__Provided entries__
[Start]
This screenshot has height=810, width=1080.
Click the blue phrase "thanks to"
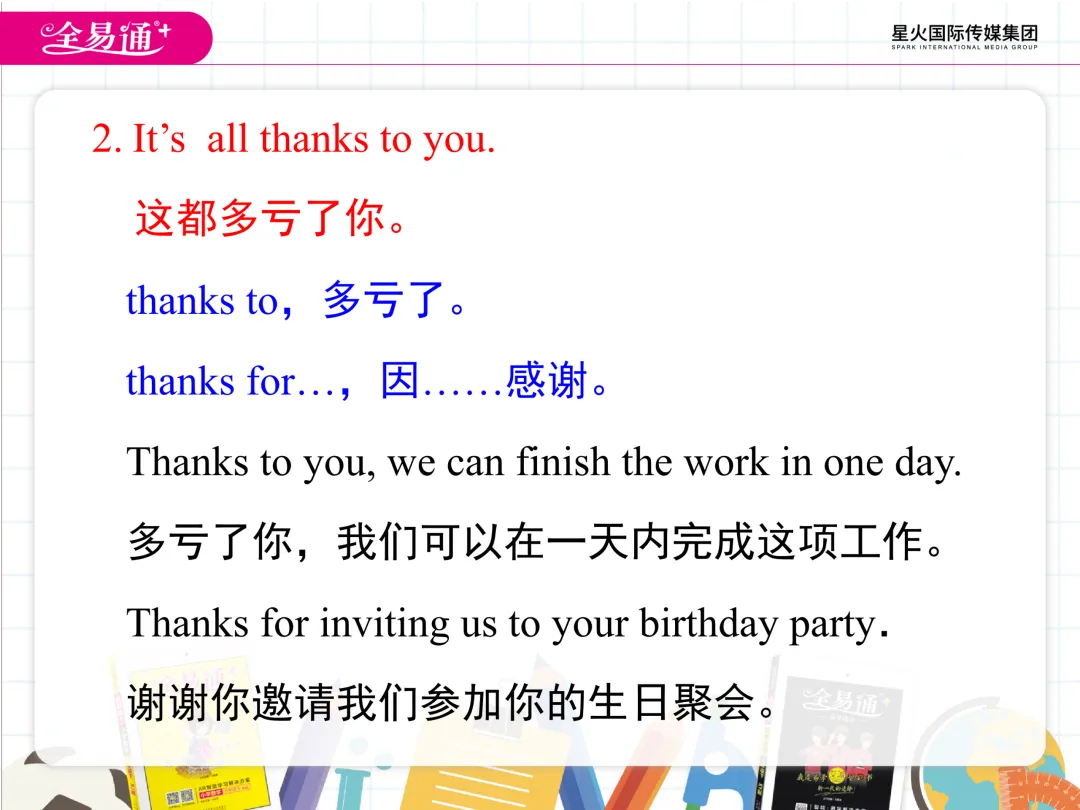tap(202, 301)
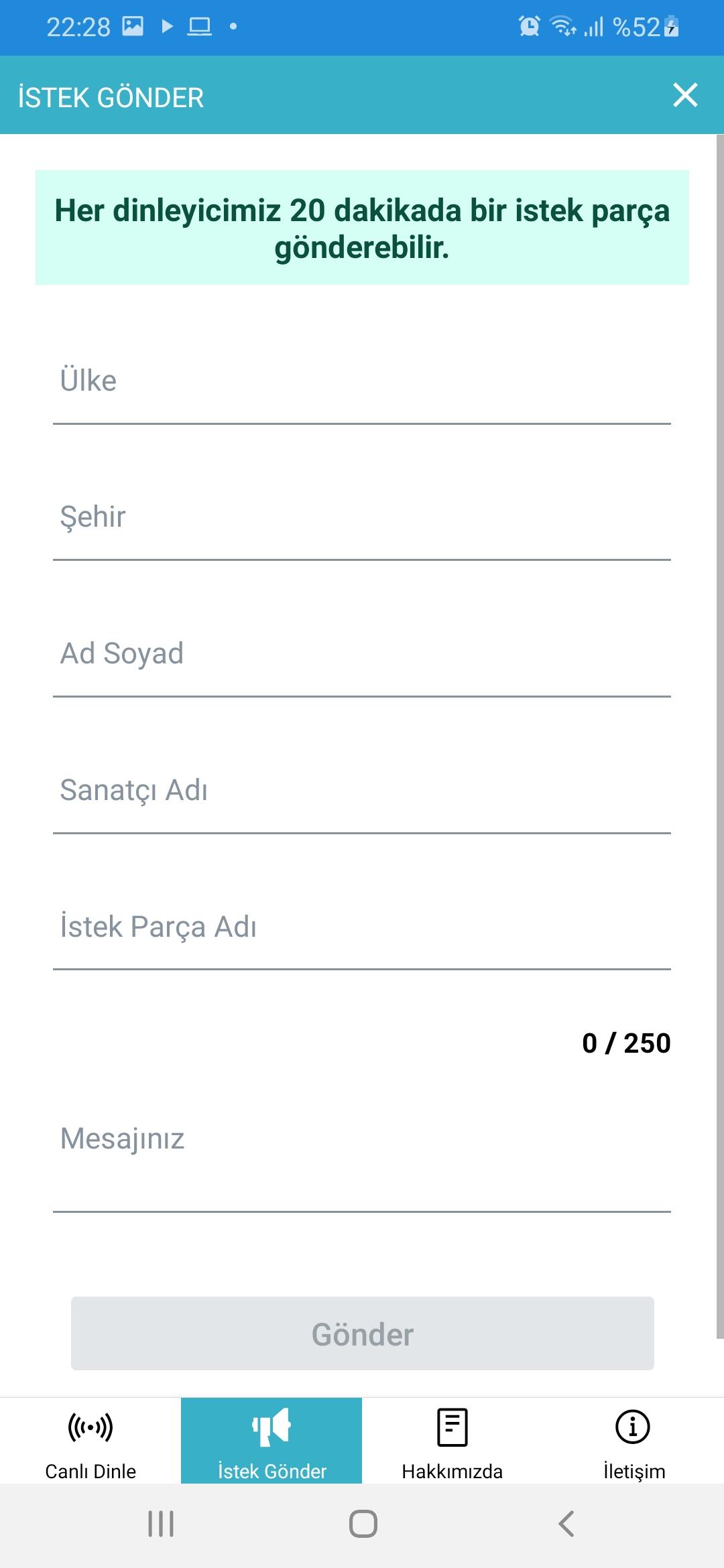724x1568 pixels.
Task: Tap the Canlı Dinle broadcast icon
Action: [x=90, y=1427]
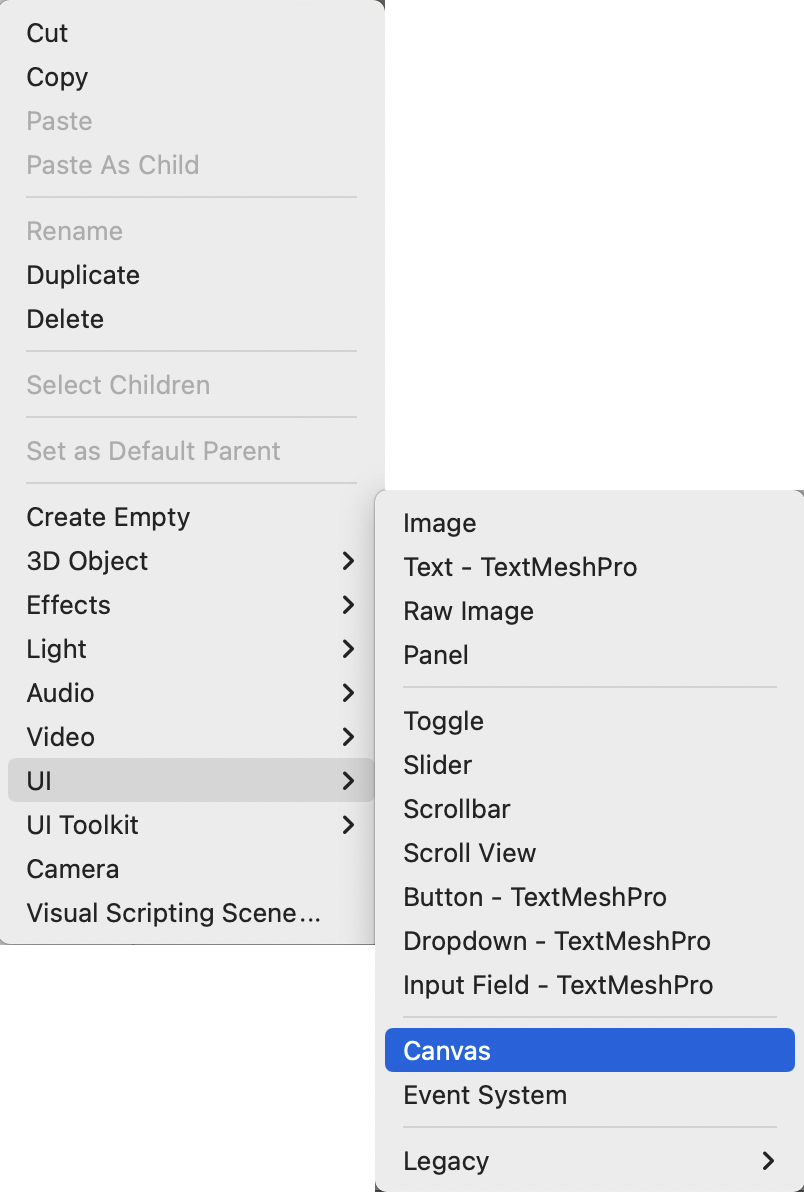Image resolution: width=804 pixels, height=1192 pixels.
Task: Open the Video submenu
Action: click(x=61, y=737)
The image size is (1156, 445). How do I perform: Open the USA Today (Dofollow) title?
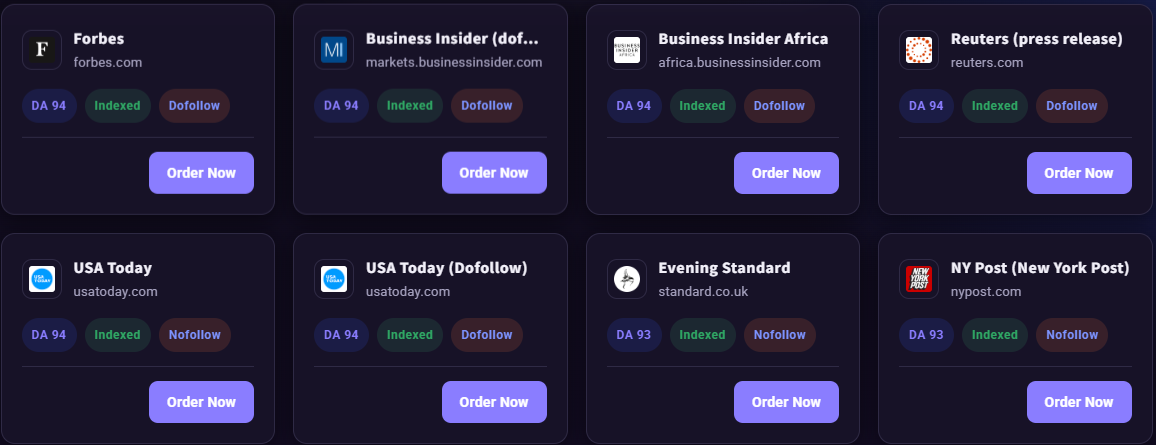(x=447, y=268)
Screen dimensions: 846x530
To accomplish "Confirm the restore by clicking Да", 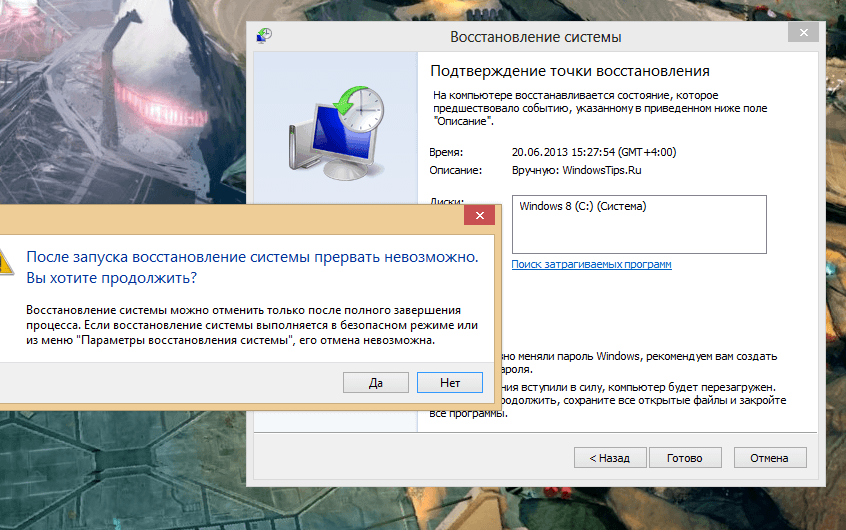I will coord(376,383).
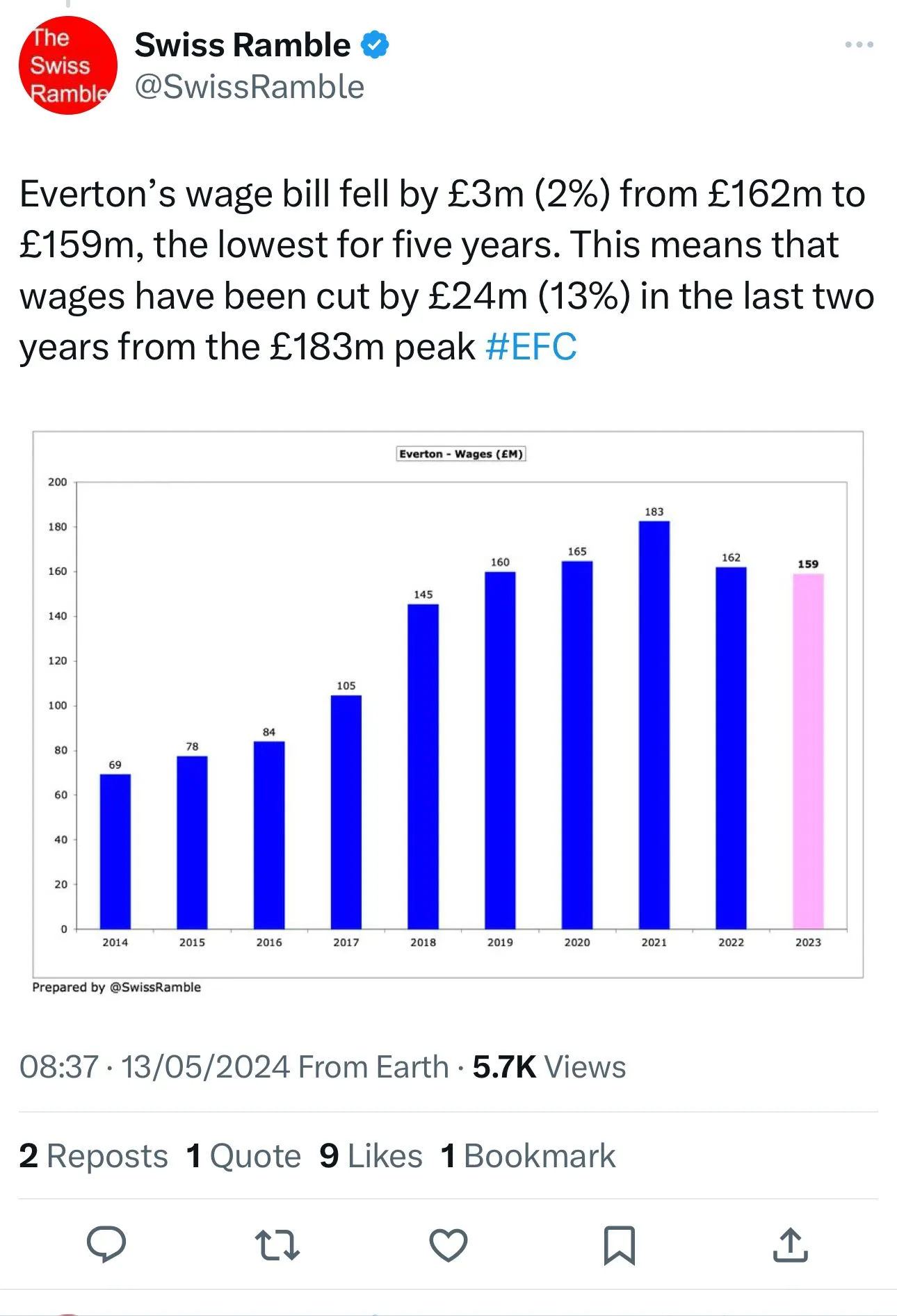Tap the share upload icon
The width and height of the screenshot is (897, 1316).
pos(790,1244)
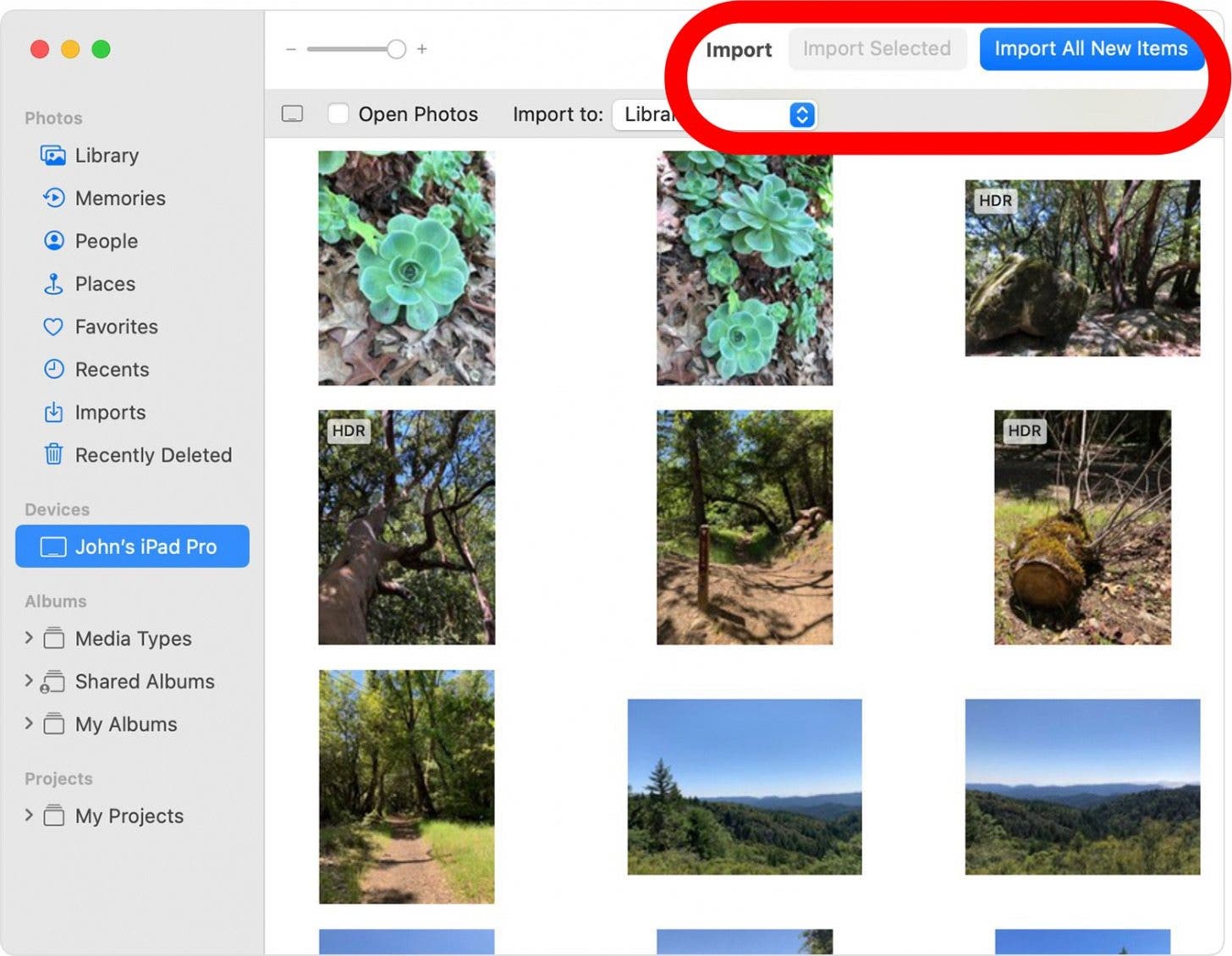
[End]
Find every line in the entries above that contains the string "screenshot" and copy each one. Only matches with the same uppercase and lowercase letters count.

__Reply__
This screenshot has height=810, width=1080.
The width and height of the screenshot is (897, 1316).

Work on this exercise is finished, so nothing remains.